WORK INSTRUCTION: Starting at the line that contains "Task: Click the semi-private room door icon", write out each line through the end of the data below, exactly as it stands. Skip any pictures.

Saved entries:
********
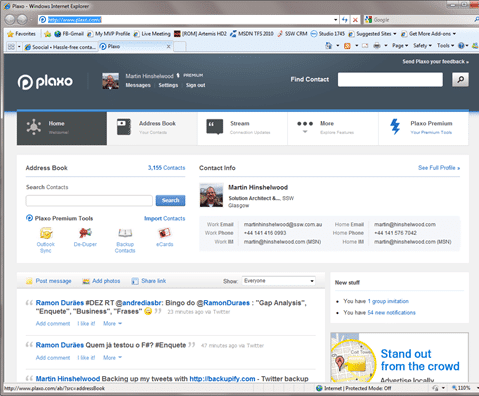479x396 pixels.
Task: Click the blue Search button
Action: pyautogui.click(x=170, y=200)
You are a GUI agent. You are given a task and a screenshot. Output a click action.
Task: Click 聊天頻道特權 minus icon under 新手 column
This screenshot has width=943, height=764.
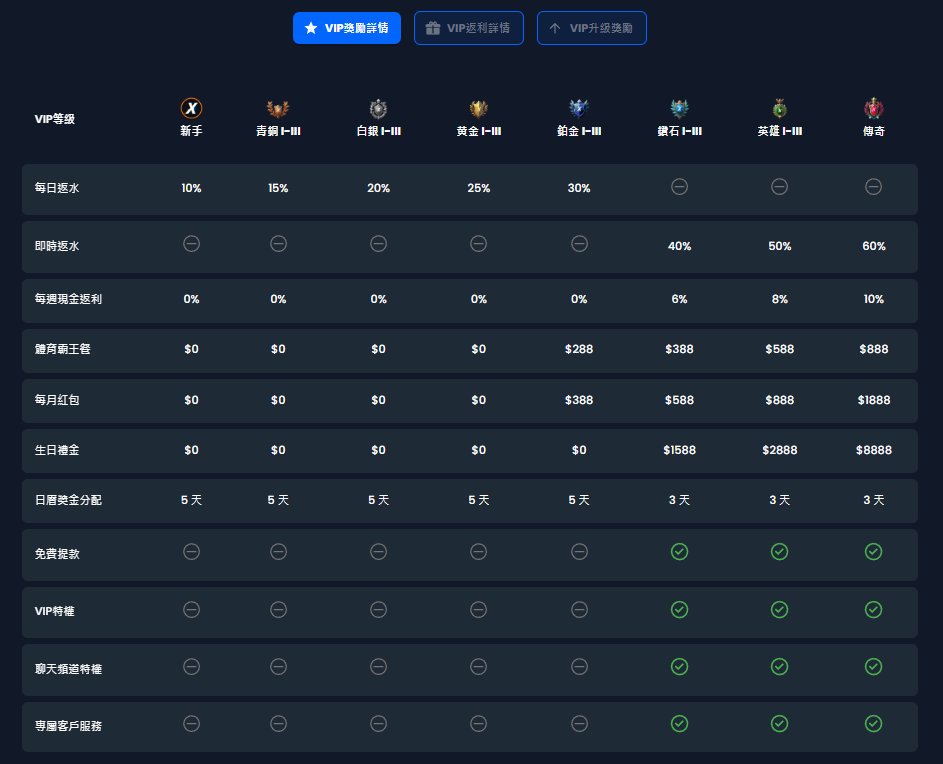tap(191, 666)
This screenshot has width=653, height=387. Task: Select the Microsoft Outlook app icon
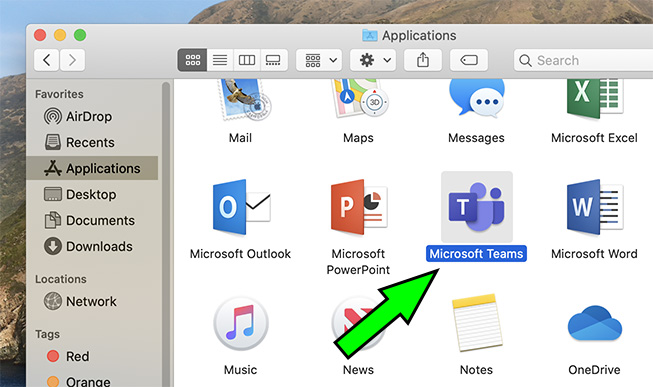[x=241, y=207]
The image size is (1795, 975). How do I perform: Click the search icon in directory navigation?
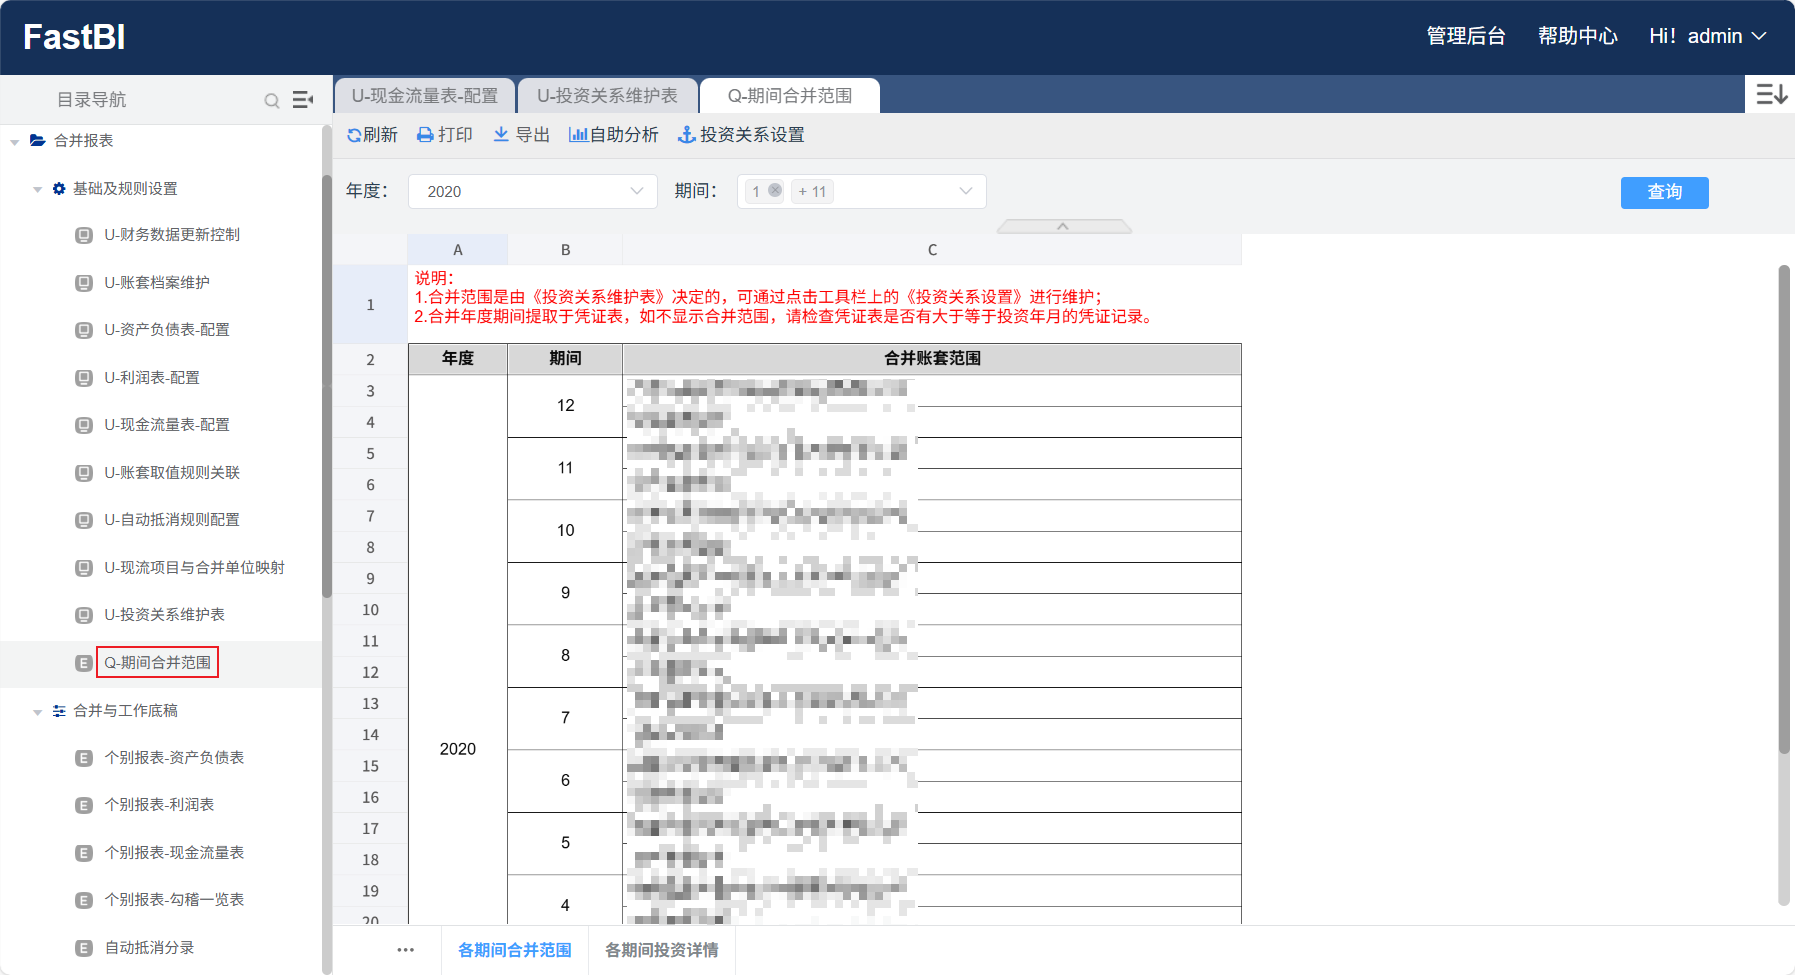pyautogui.click(x=271, y=100)
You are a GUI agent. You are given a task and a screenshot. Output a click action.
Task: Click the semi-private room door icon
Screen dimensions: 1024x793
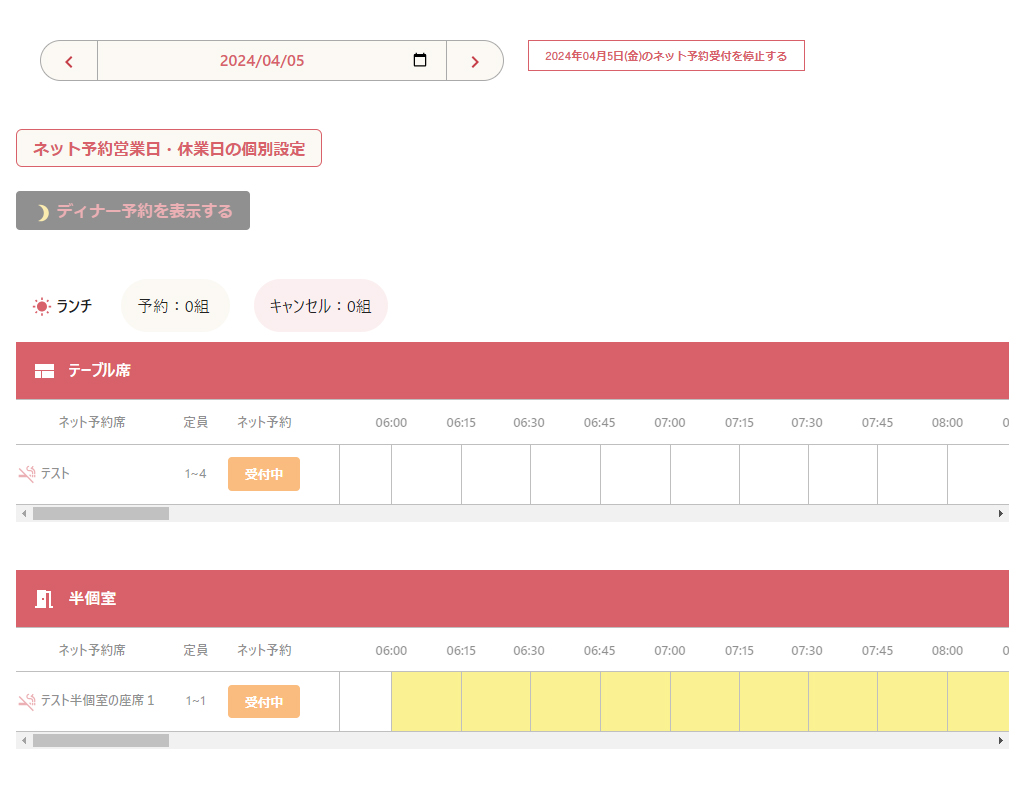coord(44,599)
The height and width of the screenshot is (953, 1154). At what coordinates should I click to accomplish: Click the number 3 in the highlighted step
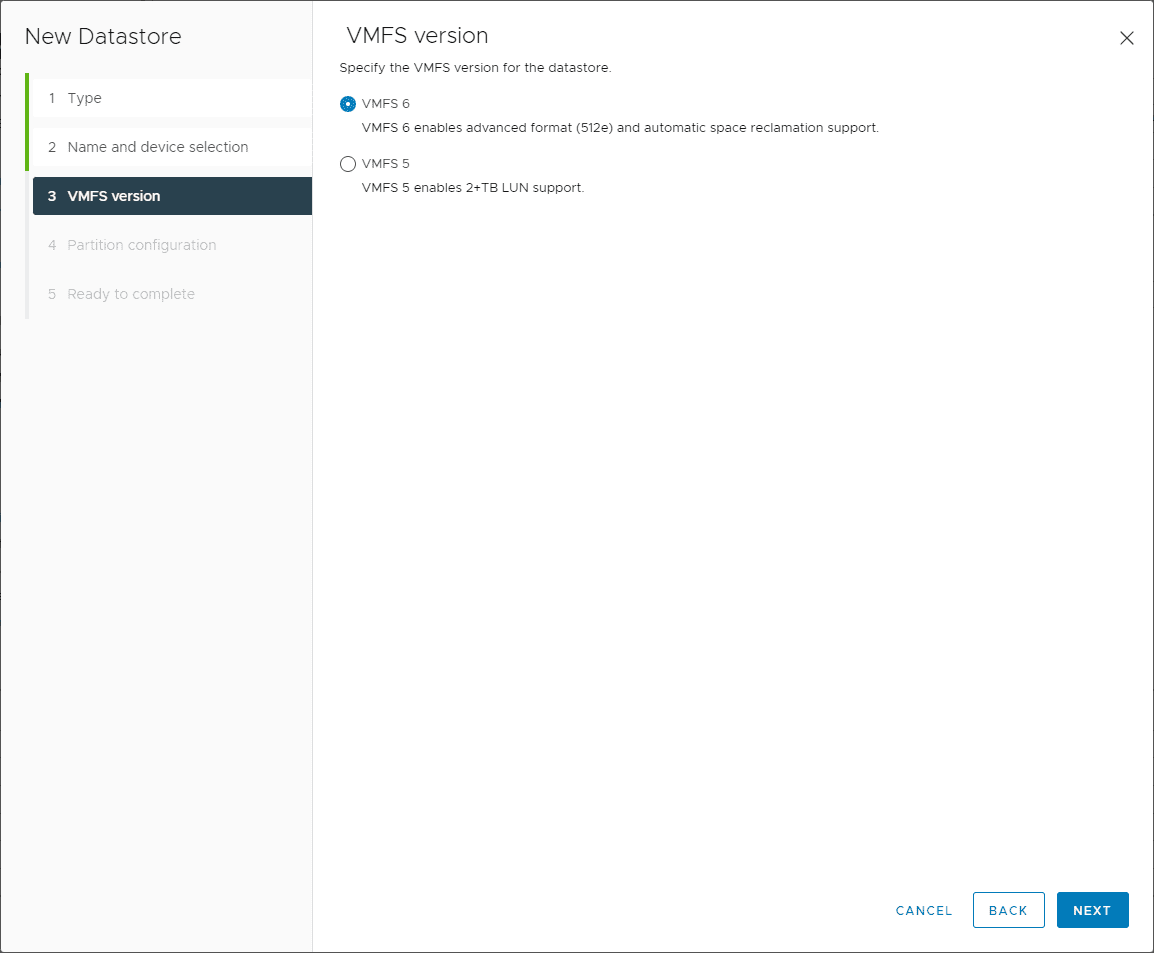click(x=52, y=196)
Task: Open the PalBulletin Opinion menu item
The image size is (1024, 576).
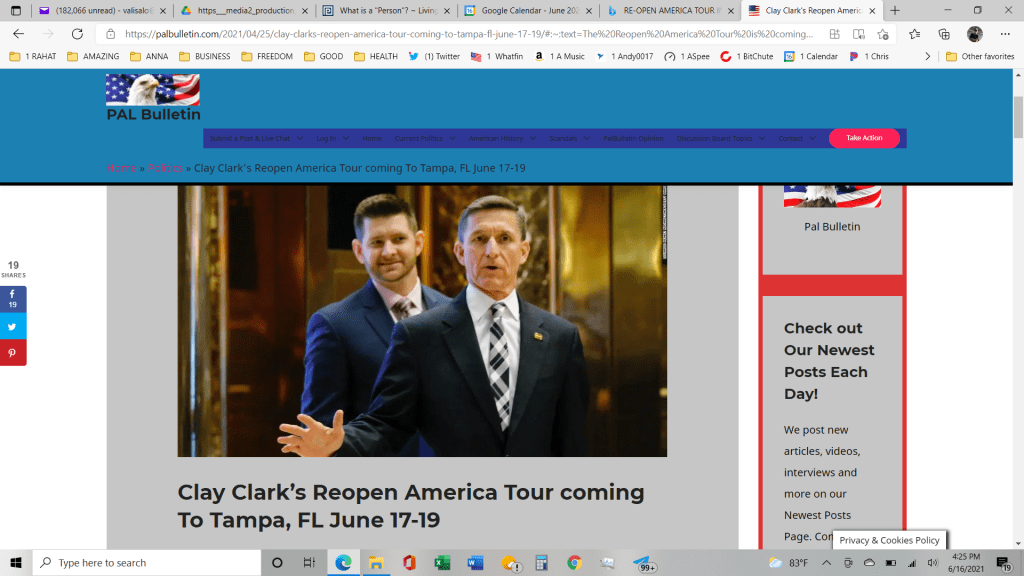Action: tap(632, 138)
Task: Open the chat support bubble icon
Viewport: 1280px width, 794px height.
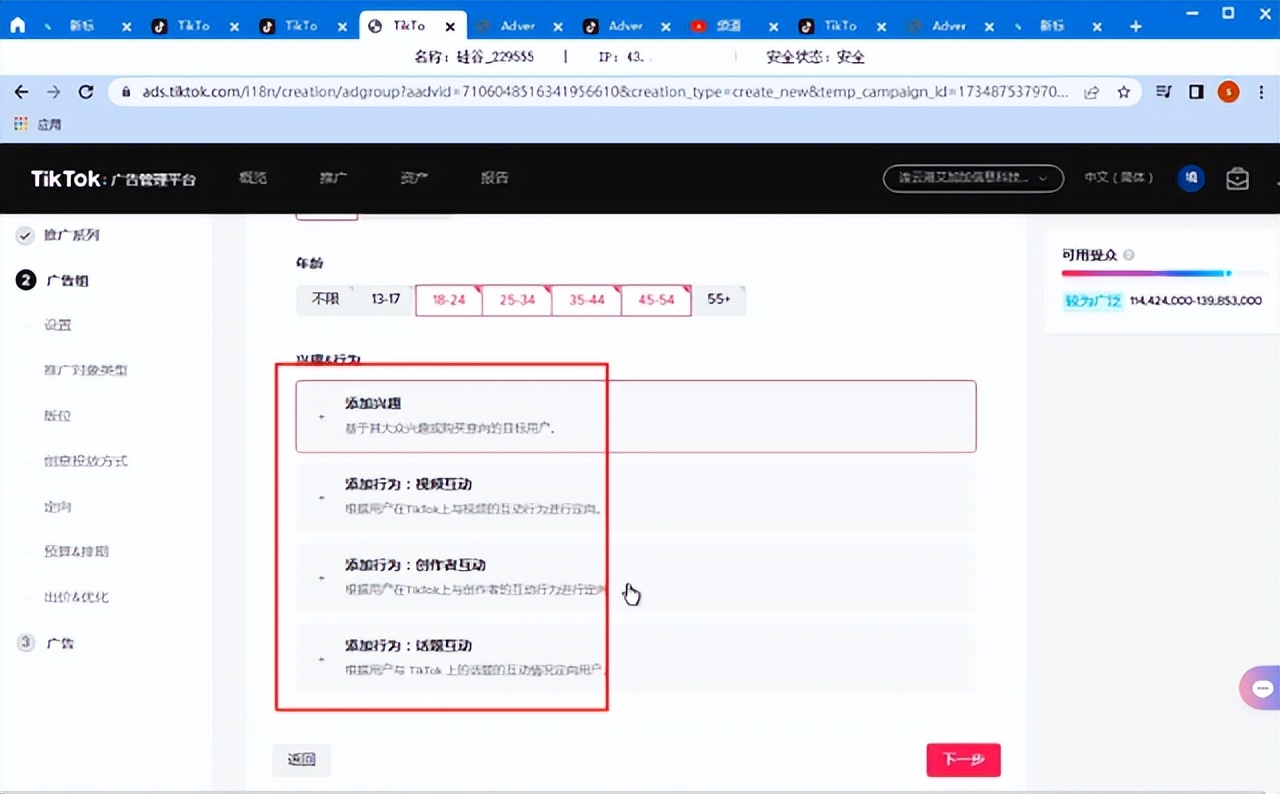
********
SOLVED EXERCISE:
Task: Click the semi-private room door icon
Screen dimensions: 1024x793
coord(44,599)
The height and width of the screenshot is (953, 1154). At what coordinates should I click to accomplish: Click the number 3 in the highlighted step
click(x=52, y=196)
Task: Open the PalBulletin Opinion menu item
The image size is (1024, 576).
Action: tap(632, 138)
Task: Open the chat support bubble icon
Viewport: 1280px width, 794px height.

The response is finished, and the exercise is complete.